Task instructions: Would you please transcribe the records below from the line with "آرشیو (365, 2393)" through their final line, exactly and with no other lines?

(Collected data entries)

========================

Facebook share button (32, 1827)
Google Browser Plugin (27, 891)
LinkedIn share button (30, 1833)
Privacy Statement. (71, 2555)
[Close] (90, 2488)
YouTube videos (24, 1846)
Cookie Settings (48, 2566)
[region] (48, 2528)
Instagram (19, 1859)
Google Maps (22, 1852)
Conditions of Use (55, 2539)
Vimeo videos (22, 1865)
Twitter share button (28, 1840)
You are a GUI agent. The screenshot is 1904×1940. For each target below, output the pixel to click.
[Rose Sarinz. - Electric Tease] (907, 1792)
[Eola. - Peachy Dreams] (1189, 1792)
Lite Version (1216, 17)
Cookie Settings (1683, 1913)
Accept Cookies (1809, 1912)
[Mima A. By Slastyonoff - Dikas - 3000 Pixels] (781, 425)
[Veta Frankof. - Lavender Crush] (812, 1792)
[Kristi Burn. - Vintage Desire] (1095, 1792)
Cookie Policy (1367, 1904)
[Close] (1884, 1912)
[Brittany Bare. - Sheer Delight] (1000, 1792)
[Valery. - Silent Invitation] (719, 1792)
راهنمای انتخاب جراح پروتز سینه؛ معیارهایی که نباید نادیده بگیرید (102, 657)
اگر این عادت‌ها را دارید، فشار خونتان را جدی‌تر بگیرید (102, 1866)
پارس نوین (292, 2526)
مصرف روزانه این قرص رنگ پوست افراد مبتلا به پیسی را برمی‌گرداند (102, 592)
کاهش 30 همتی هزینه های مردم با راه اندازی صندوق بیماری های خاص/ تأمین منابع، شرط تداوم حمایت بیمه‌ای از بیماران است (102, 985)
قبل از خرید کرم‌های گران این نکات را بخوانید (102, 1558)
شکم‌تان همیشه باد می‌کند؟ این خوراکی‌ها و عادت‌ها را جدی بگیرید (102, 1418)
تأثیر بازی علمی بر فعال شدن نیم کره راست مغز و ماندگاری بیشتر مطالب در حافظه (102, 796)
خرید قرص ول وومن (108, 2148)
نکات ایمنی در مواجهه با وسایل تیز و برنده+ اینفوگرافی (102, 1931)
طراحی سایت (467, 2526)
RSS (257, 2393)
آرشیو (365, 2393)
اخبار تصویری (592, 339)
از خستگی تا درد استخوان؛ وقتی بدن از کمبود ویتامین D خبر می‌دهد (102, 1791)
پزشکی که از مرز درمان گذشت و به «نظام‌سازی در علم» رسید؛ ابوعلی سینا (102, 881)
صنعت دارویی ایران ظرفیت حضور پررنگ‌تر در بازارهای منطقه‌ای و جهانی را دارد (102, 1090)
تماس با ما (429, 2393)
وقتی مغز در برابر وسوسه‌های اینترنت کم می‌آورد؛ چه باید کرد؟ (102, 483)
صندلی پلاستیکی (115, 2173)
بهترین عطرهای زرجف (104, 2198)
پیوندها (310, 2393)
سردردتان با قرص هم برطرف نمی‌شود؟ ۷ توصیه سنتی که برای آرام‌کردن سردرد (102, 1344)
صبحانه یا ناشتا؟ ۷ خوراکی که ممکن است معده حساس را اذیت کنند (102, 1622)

========================

Result:
آرشیو (365, 2393)
اخبار تصویری (592, 339)
از خستگی تا درد استخوان؛ وقتی بدن از کمبود ویتامین D خبر می‌دهد (102, 1791)
پزشکی که از مرز درمان گذشت و به «نظام‌سازی در علم» رسید؛ ابوعلی سینا (102, 881)
صنعت دارویی ایران ظرفیت حضور پررنگ‌تر در بازارهای منطقه‌ای و جهانی را دارد (102, 1090)
تماس با ما (429, 2393)
وقتی مغز در برابر وسوسه‌های اینترنت کم می‌آورد؛ چه باید کرد؟ (102, 483)
صندلی پلاستیکی (115, 2173)
بهترین عطرهای زرجف (104, 2198)
پیوندها (310, 2393)
سردردتان با قرص هم برطرف نمی‌شود؟ ۷ توصیه سنتی که برای آرام‌کردن سردرد (102, 1344)
صبحانه یا ناشتا؟ ۷ خوراکی که ممکن است معده حساس را اذیت کنند (102, 1622)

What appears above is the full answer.